The prognosis and treatment outcome of patients with advanced renal cell carcinoma have substantially improved with the multitude of currently available molecularly targeted therapies. The rapid addition of novel therapeutic options has made the treatment algorithm complex and has created a significant challenge for the community oncologist, who is faced with selecting a drug for a given patient from a growing list of agents. The optimal treatment sequence remains to be determined, and effective management of side effects and toxicities is currently the key. These targeted therapies are associated with toxicity profiles that are classically distinct from those associated with conventional chemotherapy agents. In order to help community oncologists optimize patient outcomes, this review summarizes clinical issues associated with specific therapies and the background pivotal data.
Approximately 58,240 patients were diagnosed with and 13,040 died of cancer of the kidney and renal pelvis in 2010,1 and the incidence of this cancer is reported to be increasing.2 Renal cell carcinoma (RCC), originating within the renal cortex, constitutes about 85% to 90% of primary renal tumors. The most common subtype of RCC is clear cell carcinoma, arising from the proximal tubule, and constitutes approximately 75% to 85% of new diagnoses.
Biology of Renal Cell Carcinoma
The past several decades have witnessed a significant increase in the understanding of the biology of RCC, leading to development of many new therapeutic targets and a greater availability of newer drugs for RCC management. A majority of kidney cancers are believed to be related to changes in a gene called von Hippel–Lindau (VHL). A loss of functional VHL
gene results in an increased amount of a protein known as hypoxia-inducible factor, which thereafter leads to highly vascular tumors. Overexpression of hypoxia-inducible factor in kidney cancer is also related to stimulation of a receptor called the mammalian target of rapamycin (mTOR). Both the vascular endothelial growth factor (VEGF) and the mTOR pathways clearly provide opportunities for the development of molecularly targeted drugs in RCC (Figure
Figure. Mechanism of Action of Targeted Therapies in Renal Cell Carcinoma
Reprinted with permission from Courtney et al. Curr Oncol Rep. 2009;11(3):218-226.

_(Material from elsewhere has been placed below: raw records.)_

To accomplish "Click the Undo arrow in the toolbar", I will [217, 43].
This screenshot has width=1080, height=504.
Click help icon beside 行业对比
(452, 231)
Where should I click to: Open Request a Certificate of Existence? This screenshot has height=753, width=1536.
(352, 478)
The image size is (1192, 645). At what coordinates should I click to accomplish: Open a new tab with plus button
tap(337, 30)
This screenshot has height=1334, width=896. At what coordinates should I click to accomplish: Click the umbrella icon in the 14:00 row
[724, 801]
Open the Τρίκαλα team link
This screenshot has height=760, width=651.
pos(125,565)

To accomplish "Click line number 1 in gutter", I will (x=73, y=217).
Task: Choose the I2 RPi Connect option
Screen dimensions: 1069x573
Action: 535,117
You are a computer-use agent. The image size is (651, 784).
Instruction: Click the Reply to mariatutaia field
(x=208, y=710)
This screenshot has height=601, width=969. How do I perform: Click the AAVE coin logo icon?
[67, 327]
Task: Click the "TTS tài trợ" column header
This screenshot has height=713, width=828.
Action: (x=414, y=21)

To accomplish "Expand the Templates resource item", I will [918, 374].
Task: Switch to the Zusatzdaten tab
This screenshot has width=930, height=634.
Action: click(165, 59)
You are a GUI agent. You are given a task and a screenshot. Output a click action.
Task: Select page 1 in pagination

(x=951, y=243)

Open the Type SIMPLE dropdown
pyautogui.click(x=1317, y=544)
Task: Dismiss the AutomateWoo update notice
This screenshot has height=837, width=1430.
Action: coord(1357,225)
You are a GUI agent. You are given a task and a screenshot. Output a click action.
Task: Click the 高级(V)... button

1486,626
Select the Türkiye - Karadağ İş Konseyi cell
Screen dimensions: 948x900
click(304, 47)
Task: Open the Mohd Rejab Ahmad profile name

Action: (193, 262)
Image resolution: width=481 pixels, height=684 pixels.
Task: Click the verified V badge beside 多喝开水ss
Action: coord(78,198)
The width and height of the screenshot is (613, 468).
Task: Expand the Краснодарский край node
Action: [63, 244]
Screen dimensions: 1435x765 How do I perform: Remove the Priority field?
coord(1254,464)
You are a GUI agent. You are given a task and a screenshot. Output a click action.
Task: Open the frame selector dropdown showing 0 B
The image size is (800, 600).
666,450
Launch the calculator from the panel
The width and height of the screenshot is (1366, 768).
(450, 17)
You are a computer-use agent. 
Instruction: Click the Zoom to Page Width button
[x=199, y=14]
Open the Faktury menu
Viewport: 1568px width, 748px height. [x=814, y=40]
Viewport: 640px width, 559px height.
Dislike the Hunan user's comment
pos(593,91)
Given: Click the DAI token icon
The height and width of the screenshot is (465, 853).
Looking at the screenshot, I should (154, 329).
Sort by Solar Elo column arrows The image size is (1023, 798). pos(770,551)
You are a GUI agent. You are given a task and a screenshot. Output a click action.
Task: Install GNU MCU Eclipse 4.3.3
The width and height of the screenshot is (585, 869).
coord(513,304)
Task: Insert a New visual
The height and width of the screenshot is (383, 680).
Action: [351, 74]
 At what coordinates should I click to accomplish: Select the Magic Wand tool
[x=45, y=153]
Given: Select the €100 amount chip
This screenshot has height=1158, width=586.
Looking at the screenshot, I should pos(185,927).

GF indicates growth factor; GFR, growth factor receptor; HIF, hypoxia-inducible factor; mTORC1, mTORC2, mammalian target of rapamycin complexes 1 and 2; PDK1, phosphoinositide-dependent kinase-1; PI3K, phosphatidylinositol 3-kinase; SDF, stromal cell-derived factor; VEGF, vascular endothelial growth factor; VHL, von Hippel-Lindau.
Historical Treatment of Advanced Renal Cell Carcinoma
Dramatic and sustained remissions had been seen occasionally in RCC patients with medications known to invoke immune responses. Until only about five years ago, immunotherapeutic agents such as interleukin-2 or interferon alfa were the mainstay of initial treatment of RCC. It is thought that immunotherapeutic agents cause killing of tumor cells by activated T cells and natural killer cells. Among the various immunotherapeutic strategies used to treat advanced RCC, high-dose bolus interleukin-2 induced durable remissions in about 15% to 20% of patients, but its use had been limited by severe toxicity and the need for specialized care (eg, admission to an intensive-care unit) during treatment. Therefore, this treatment approach was largely restricted to carefully selected patients with optimal organ function, who could withstand the possibility of severe hypotension.3
Subsequently, lower-dose interleukin-2 regimens were used to decrease toxicity, but they appeared to be less effective. Response rates (about 10%-15%) have also been seen with low-dose interleukin-2 and interferon alfa.
Targeted Agents in Renal Cell Carcinoma
Better understanding of the molecular biology of RCC led to identification of new therapeutic targets, which in turn led to development of molecular therapies that have now been integrated into the routine treatment algorithm of patients with advanced RCC. These novel therapies targeting the VEGF or the mTOR pathway are both more active as well as less toxic than immunotherapies that were used before.
The importance of angiogenic pathways in the biology of RCC is now well established. As with many other tumors, RCC must induce new blood vessels in order to receive nutrients and oxygen required for progressive cancer growth. VEGF is the strongest proangiogenic protein, and inhibiting VEGF has been proven to be of clinical value in many malignancies, including metastatic RCC.